▸ **INSTRUCTIONS TO FOLLOW**: Reproduce without any pictures the lines from the one that contains "Options de recherche avancée (376, 361)" through the end of the records, exactly as written.

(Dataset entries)

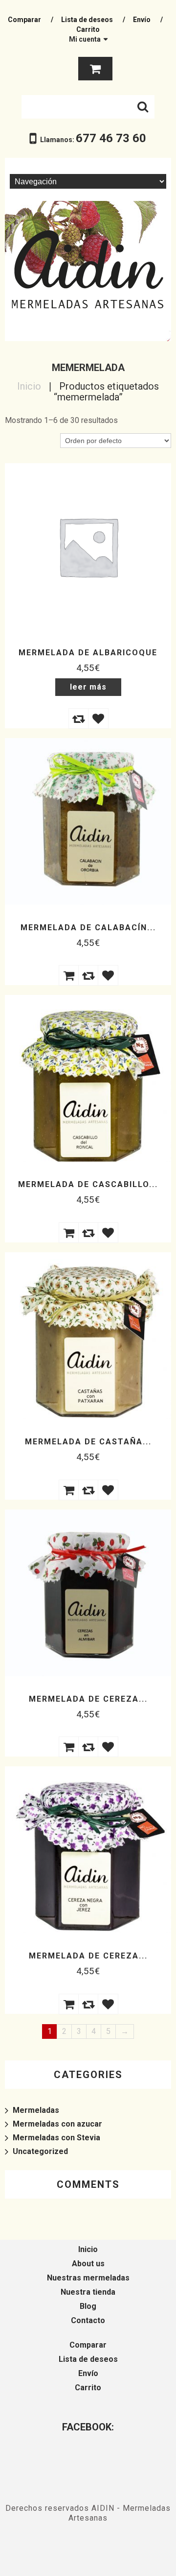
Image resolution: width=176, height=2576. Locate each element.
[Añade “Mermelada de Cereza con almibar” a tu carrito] (68, 1746)
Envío (142, 20)
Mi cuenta (85, 39)
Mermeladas (36, 2110)
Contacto (88, 2320)
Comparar (24, 20)
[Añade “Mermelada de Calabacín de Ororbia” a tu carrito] (68, 975)
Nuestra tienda (88, 2292)
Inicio (29, 386)
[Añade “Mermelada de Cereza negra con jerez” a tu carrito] (68, 2003)
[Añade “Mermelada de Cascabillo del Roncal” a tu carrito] (68, 1232)
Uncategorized (40, 2151)
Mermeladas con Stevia (56, 2137)
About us (88, 2263)
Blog (88, 2306)
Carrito (88, 29)
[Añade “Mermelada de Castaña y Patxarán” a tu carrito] (68, 1489)
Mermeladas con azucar (57, 2124)
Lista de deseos (87, 20)
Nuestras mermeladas (88, 2277)
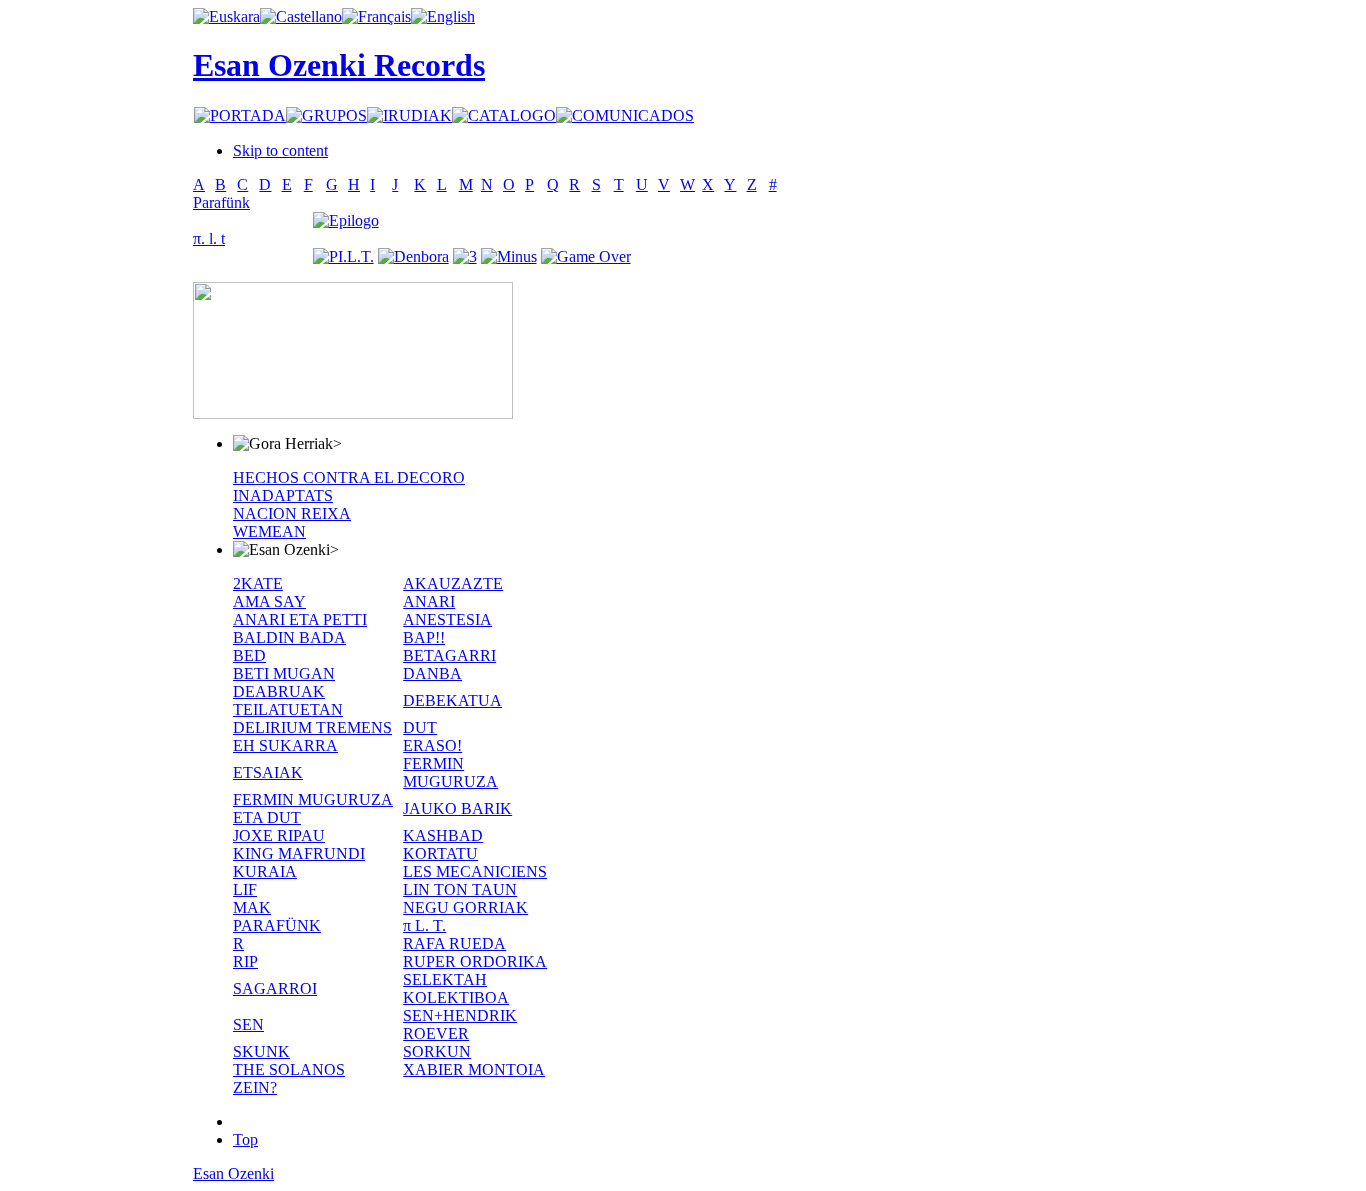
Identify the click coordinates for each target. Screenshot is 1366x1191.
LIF (245, 889)
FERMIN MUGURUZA (450, 772)
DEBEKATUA (452, 700)
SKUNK (261, 1051)
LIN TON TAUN (460, 889)
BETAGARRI (449, 655)
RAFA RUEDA (454, 943)
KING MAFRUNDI (299, 853)
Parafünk (221, 202)
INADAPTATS (283, 495)
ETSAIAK (268, 772)
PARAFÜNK (277, 925)
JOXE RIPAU (279, 835)
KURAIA (265, 871)
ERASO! (432, 745)
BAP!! (424, 637)
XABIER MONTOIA (474, 1069)
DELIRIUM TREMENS (312, 727)
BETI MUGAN (284, 673)
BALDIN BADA (289, 637)
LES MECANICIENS (475, 871)
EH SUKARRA (285, 745)
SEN (248, 1024)
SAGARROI (275, 988)
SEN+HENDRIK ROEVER (460, 1024)
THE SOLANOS (289, 1069)
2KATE (258, 583)
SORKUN (437, 1051)
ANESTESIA (447, 619)
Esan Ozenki (233, 1173)
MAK (252, 907)
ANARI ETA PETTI (300, 619)
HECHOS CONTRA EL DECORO (349, 477)
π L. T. (424, 925)
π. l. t (209, 238)
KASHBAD (443, 835)
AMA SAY (269, 601)
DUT (420, 727)
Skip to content (280, 150)
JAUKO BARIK (457, 808)
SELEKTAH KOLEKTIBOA (456, 988)
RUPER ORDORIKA (475, 961)
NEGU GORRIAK (465, 907)
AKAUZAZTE (453, 583)
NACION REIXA (292, 513)
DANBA (432, 673)
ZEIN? (255, 1087)
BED (249, 655)
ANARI (429, 601)
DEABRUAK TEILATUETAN (288, 700)
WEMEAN (269, 531)
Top (245, 1139)
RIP (245, 961)
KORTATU (440, 853)
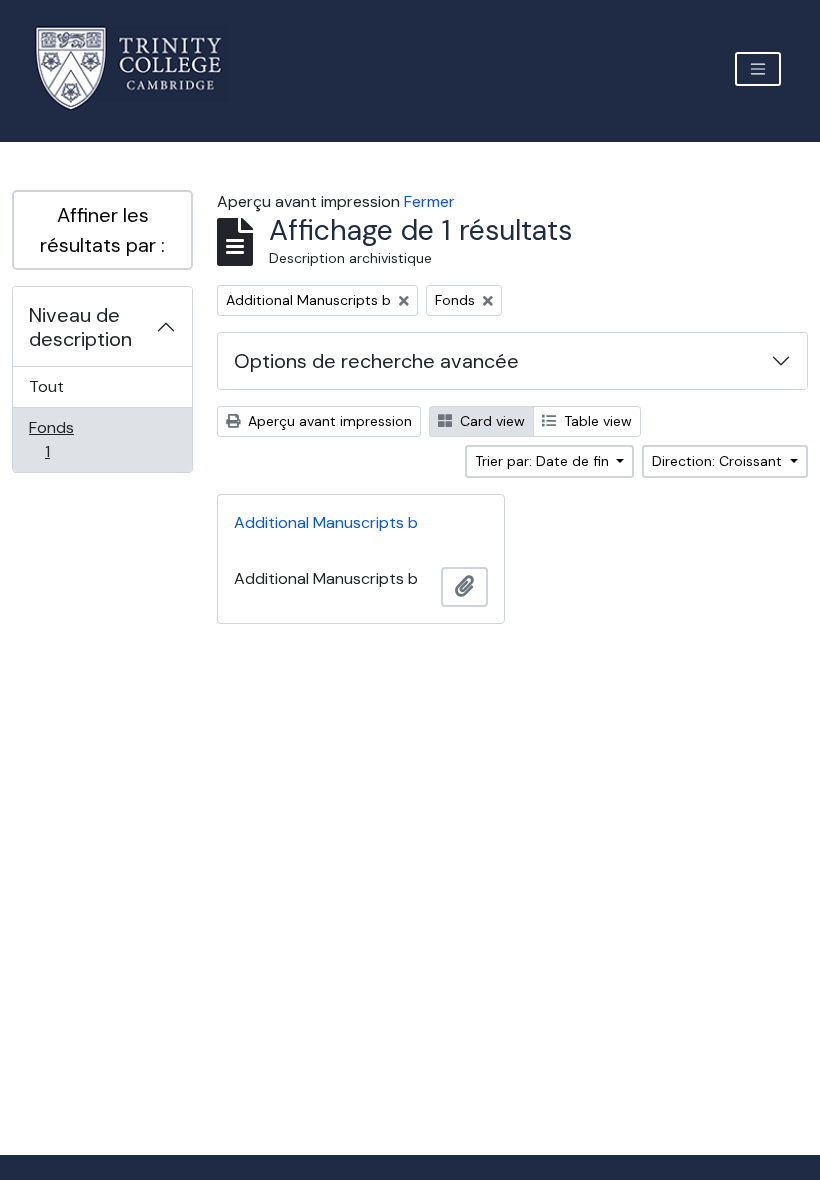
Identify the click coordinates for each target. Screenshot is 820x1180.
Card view (490, 421)
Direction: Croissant (719, 461)
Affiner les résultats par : (102, 230)
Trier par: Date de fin (544, 461)
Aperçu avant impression (328, 421)
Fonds (69, 439)
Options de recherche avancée (376, 361)
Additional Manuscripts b (326, 522)
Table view (596, 421)
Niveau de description (80, 327)
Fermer (429, 201)
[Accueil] (140, 68)
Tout (46, 386)
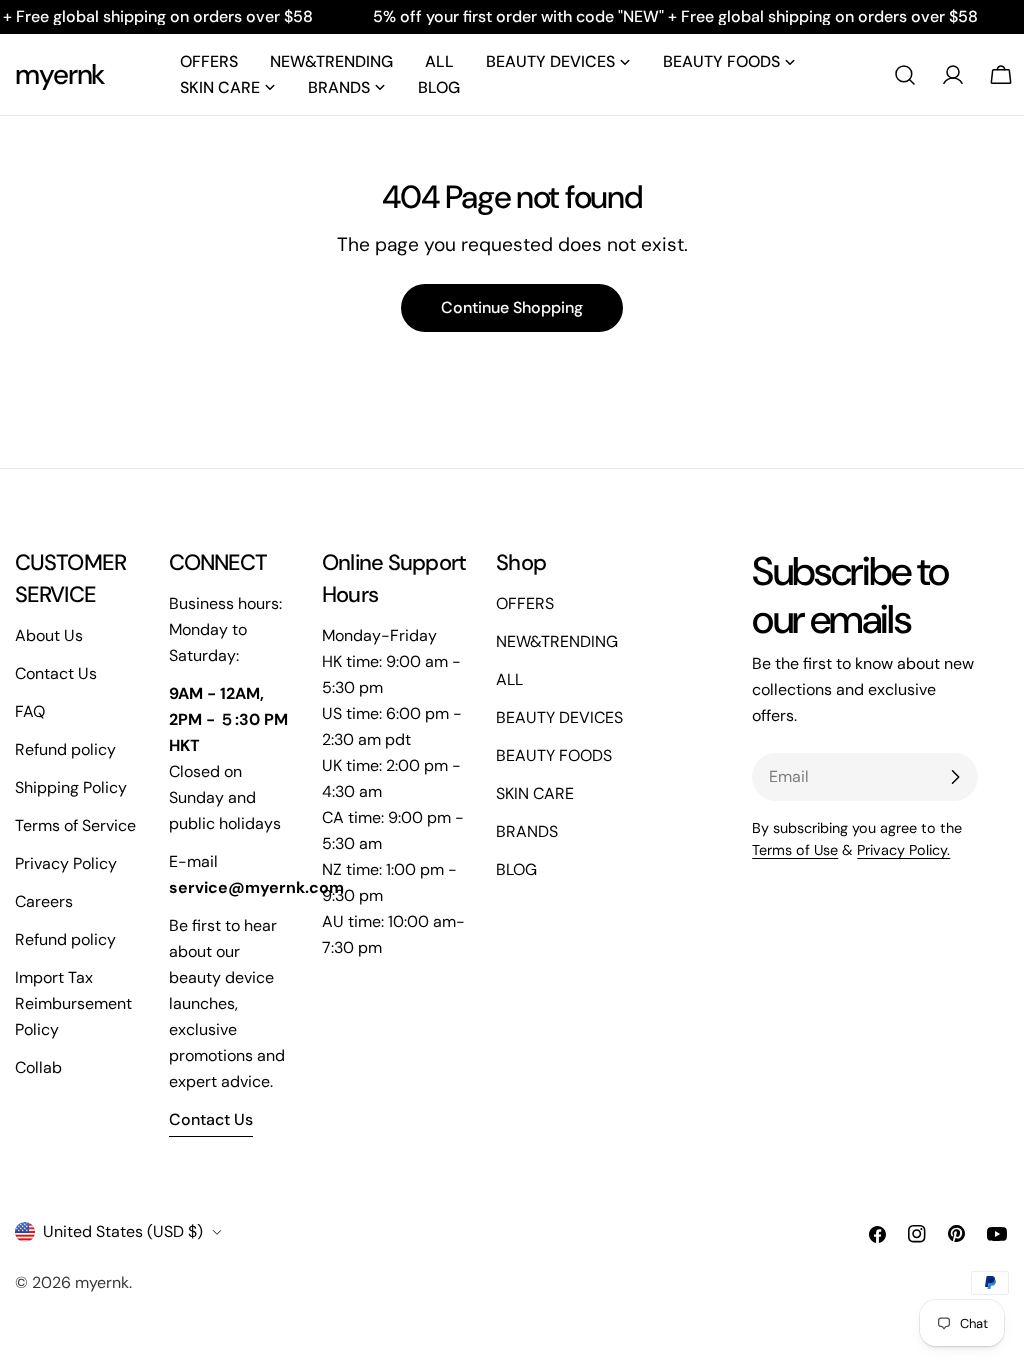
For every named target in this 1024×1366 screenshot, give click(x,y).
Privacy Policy (66, 863)
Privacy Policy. (903, 850)
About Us (49, 635)
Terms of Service (75, 825)
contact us (211, 1119)
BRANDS (527, 831)
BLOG (516, 869)
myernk (60, 74)
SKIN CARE (535, 793)
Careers (44, 901)
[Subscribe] (955, 777)
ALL (509, 679)
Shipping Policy (71, 787)
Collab (38, 1067)
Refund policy (65, 749)
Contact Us (56, 673)
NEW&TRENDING (557, 641)
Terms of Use (795, 850)
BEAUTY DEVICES (559, 717)
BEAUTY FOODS (554, 755)
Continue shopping (512, 307)
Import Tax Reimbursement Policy (73, 1003)
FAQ (30, 711)
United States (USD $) (123, 1231)
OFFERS (525, 603)
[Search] (905, 75)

▸ **WRITTEN RESPONSE**:
Options de recherche avancée (376, 361)
Additional Manuscripts b (326, 522)
Table view (596, 421)
Niveau de description (80, 327)
Fermer (429, 201)
[Accueil] (140, 68)
Tout (46, 386)
For every named target in this 1024×1366 screenshot, give click(x,y).
Privacy Policy (66, 863)
Privacy Policy. (903, 850)
About Us (49, 635)
Terms of Service (75, 825)
contact us (211, 1119)
BRANDS (527, 831)
BLOG (516, 869)
myernk (60, 74)
SKIN CARE (535, 793)
Careers (44, 901)
[Subscribe] (955, 777)
ALL (509, 679)
Shipping Policy (71, 787)
Collab (38, 1067)
Refund policy (65, 749)
Contact Us (56, 673)
NEW&TRENDING (557, 641)
Terms of Use (795, 850)
BEAUTY DEVICES (559, 717)
BEAUTY FOODS (554, 755)
Continue shopping (512, 307)
Import Tax Reimbursement Policy (73, 1003)
FAQ (30, 711)
United States (USD $) (123, 1231)
OFFERS (525, 603)
[Search] (905, 75)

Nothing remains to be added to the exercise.